I ricercatori italiani spiegano che «La ricerca ha un doppio valore. Da una parte offre all’industria del comparto alimentare nuove sostanze naturali, in previsione più convenienti rispetto a quelle artificiali. Dall’altra, affronta il problema degli sprechi di cibo, valorizzando gli scarti che altrimenti sarebbero destinati allo smaltimento, con ovvi costi collegati».

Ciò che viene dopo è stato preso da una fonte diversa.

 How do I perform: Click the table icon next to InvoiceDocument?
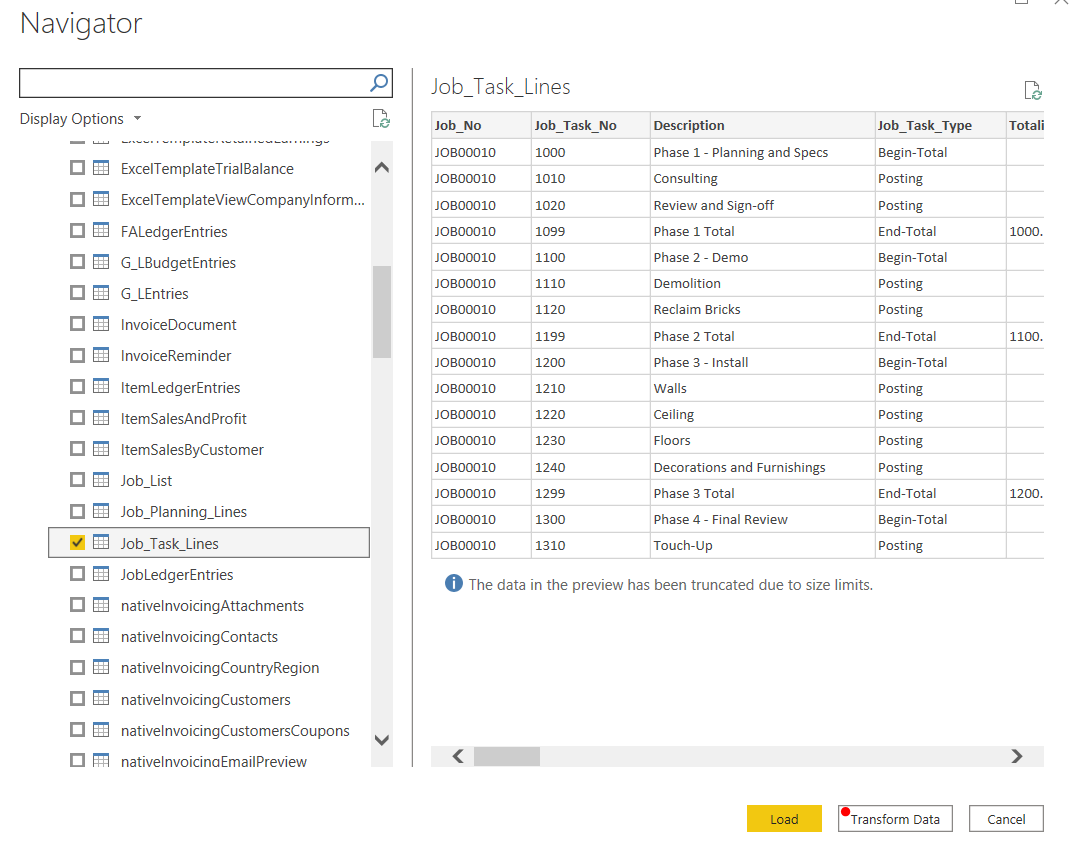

La ricerca è stata svolta in collaborazione con l’impresa Fructus Spa di Merano che ha fornito la materia prima per gli esperimenti di estrazione e parte dalla mela, dalla quale dipende gran parte dell’economia agricola ed alimentare altoatesina e i ricercatori hanno sfruttato il potenziale dell’estrazione attraverso anidride carbonica supercritica per ricavare composti fenolici e antiossidanti dagli scarti della lavorazione delle mele.

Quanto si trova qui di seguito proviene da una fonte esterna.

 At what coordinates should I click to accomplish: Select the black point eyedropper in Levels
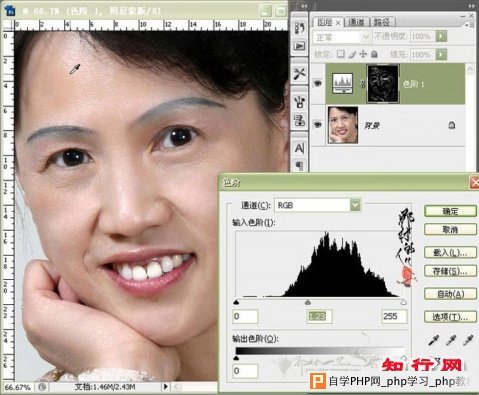(433, 340)
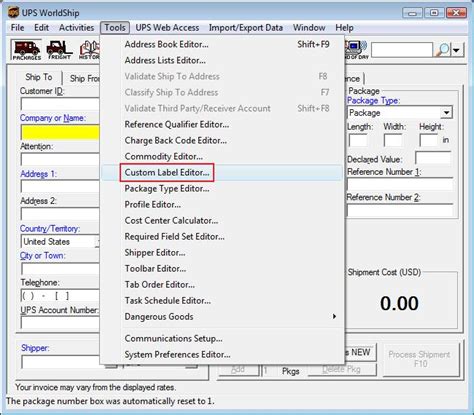Open the Packages truck icon
The height and width of the screenshot is (415, 474).
[x=26, y=50]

Una delle autrici dello studio, Giovanna Ferrentino, sottoliea che «I composti così ottenuti svolgono una più elevata azione antiossidante rispetto a quelli ricavati grazie a tecnologie tradizionali come la macerazione o l’estrazione tramite solvente»,
Stampicchio conclude: «Il procedimento con cui abbiamo estratto i composti fenolici antiossidanti presenta il vantaggio di utilizzare anidride carbonica supercritica come solvente, essa è incolore, inodore, non tossica, non infiammabile ed è sicura».